---- TEXT

NEW YORK (CBS 2) -- Treating what ails you usually involves a trip to the doctor or, occasionally, the shrink. Now, though, a novel approach to curing common complaints is found in a most unlikely location: yoga studios.

The secret ingredient in this novel prescription for living better is a good laugh.

In laughing yoga, the participants are virtual strangers, but they get together each week just to laugh. There are no mats or poses, just laughter. The act of exhaling during laughter is similar to breathing during yoga.

West Side teacher Vishwa Prakash said it works wonders.

"You walk in with so many stresses and tensions, and you walk out free," Prakash told CBS 2's Kristine Johnson.

There are no jokes and no gags, just silly exercises to get the laughter rolling. In one, group members mime pouring coffee. In another, they pretend to be lions, roaring at each other.

--------
---- SUPPLIED RECORDS

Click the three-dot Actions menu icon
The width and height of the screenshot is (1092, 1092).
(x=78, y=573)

--------
---- SUPPLIED RECORDS

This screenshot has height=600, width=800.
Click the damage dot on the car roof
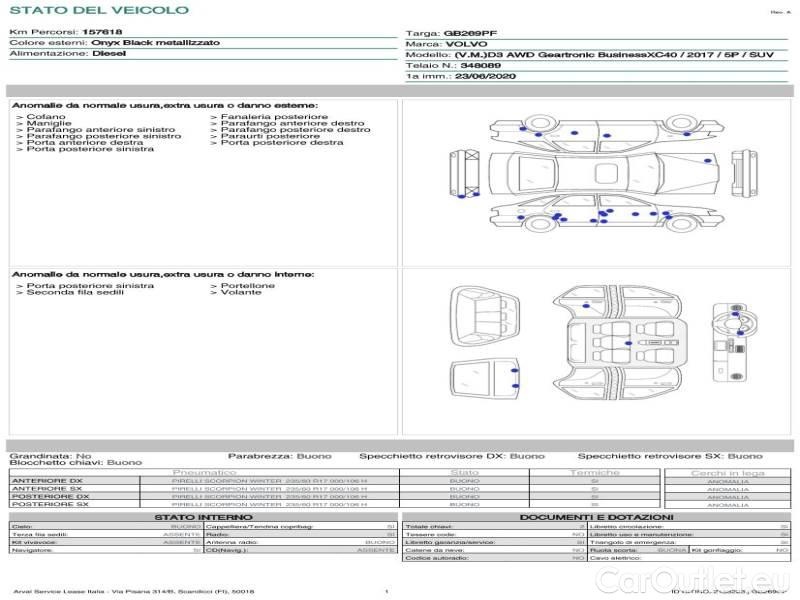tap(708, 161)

--------
---- SUPPLIED RECORDS

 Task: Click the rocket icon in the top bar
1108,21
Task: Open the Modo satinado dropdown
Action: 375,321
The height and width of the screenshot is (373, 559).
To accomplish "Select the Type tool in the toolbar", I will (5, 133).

--------

▶ **DIRECTION**
Resume the news piece about laughter yoga classes, starting right after its last sentence.

▶ **OUTPUT OF THE TASK**
People who take the class said it makes them feel seriously great.

"I walk in stressed, and I leave walking on air," student Beverly Schutzman said.

"It keeps my spirits up, everything from my work to life," Rob Marchesani said.

Studies have shown that laughter can reduce stress, lower blood pressure, boost the immune system, reduce pain, improve breathing, and relax muscles. Prakash said yoga laughter can do the same.

"It's very serious stuff. We're not comics, we're not standup types, we're not jokers – we're healers," Prakash said. "This is more than fun and games."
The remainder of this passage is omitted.